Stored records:

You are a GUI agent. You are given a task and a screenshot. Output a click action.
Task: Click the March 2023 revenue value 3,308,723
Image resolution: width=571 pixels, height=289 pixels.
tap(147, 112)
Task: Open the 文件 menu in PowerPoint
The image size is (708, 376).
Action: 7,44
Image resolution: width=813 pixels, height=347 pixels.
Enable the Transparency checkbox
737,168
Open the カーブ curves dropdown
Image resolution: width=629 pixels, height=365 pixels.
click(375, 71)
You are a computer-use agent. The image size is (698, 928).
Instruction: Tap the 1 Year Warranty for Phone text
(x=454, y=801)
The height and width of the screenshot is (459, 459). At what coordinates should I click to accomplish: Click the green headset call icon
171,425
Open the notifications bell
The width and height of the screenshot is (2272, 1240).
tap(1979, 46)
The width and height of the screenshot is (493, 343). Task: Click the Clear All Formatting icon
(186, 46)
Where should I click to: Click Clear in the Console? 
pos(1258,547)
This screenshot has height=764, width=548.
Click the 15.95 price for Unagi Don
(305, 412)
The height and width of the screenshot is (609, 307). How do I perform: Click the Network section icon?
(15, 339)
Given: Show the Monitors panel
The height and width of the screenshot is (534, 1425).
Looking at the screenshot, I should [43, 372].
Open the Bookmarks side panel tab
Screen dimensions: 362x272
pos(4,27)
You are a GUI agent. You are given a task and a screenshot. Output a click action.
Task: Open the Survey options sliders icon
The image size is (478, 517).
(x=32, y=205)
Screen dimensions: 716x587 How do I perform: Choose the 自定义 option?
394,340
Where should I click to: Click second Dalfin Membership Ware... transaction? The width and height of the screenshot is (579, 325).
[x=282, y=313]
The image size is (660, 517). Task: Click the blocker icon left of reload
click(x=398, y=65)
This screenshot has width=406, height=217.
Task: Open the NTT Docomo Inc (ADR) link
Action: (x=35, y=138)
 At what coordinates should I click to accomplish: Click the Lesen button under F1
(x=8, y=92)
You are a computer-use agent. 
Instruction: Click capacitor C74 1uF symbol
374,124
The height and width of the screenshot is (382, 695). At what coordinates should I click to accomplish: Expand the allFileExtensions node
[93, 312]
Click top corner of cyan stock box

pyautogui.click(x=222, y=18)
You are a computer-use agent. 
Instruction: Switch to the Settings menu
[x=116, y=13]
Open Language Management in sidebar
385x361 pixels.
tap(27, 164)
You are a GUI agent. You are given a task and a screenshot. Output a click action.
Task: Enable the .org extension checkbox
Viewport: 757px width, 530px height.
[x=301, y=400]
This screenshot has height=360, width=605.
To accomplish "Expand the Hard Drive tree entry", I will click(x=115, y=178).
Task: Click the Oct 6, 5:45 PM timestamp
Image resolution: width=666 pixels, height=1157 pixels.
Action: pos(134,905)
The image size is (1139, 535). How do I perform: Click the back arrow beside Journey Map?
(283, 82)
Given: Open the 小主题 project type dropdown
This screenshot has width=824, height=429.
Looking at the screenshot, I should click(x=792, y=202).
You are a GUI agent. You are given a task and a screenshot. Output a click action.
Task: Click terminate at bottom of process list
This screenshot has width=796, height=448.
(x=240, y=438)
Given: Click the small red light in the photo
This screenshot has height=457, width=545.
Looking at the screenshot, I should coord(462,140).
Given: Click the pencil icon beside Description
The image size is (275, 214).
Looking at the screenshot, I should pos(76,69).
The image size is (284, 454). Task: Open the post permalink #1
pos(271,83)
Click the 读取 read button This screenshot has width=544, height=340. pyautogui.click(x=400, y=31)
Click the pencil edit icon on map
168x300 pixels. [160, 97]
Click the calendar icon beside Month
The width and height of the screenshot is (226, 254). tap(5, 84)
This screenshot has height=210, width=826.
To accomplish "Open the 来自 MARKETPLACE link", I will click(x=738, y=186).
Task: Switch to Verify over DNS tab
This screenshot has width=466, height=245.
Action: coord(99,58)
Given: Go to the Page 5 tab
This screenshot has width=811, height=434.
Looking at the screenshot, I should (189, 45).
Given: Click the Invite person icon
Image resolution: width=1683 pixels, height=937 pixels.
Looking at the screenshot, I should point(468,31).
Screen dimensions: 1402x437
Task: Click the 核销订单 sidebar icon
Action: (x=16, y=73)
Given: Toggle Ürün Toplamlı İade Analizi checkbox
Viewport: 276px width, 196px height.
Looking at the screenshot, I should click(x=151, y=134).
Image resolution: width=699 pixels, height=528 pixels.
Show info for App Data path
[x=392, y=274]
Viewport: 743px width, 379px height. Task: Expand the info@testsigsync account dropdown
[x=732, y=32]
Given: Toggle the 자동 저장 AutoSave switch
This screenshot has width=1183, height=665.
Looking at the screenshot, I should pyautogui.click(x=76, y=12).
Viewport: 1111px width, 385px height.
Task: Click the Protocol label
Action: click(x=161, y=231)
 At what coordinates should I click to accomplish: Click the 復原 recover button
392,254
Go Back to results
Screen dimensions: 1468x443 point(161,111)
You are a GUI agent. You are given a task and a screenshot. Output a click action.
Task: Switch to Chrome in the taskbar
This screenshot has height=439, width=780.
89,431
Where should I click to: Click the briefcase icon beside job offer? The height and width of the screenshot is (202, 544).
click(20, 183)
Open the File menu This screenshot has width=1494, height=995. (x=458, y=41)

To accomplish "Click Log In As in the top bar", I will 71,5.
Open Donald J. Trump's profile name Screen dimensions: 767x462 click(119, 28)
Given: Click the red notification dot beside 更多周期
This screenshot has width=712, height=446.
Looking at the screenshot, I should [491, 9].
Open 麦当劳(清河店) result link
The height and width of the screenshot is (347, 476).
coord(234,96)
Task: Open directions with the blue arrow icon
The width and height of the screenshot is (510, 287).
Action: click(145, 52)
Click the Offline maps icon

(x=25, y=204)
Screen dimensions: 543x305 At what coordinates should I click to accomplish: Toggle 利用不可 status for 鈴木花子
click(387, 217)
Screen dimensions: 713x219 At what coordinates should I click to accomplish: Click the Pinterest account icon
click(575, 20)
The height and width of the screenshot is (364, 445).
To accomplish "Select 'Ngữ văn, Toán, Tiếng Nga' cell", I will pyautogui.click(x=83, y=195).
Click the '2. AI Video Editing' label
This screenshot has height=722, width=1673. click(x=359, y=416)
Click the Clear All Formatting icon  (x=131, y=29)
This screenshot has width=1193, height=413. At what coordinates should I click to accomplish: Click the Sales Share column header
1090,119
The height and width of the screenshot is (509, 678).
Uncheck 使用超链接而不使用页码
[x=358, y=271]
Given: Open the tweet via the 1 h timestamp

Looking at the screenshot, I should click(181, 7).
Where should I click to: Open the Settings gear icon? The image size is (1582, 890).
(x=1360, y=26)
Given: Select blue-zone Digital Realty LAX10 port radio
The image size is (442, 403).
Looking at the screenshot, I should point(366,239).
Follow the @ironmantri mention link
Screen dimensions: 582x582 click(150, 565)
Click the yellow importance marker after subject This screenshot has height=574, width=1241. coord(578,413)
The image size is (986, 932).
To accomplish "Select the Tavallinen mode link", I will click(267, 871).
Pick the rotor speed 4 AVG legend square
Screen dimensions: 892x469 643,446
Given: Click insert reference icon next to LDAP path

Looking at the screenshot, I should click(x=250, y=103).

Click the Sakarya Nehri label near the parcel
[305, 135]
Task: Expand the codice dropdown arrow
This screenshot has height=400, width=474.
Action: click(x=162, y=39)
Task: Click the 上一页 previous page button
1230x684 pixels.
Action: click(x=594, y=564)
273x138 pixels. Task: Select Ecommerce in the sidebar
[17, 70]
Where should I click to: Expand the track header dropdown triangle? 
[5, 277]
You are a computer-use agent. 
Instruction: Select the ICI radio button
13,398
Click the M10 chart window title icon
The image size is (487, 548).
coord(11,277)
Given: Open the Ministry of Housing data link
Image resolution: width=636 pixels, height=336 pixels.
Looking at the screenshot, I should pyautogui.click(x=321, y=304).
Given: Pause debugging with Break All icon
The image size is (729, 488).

EXERCISE DETAILS: Exactly the lines running from the top of the records to the line that contains "Image resolution: width=813", inclusive, must be set down, and nothing more.

WRITTEN SOLUTION:
You are a GUI agent. You are given a task and a screenshot. Output a click action.
Task: Click the March 2023 revenue value 3,308,723
Image resolution: width=571 pixels, height=289 pixels.
tap(147, 112)
Task: Open the 文件 menu in PowerPoint
The image size is (708, 376).
Action: 7,44
Image resolution: width=813 pixels, height=347 pixels.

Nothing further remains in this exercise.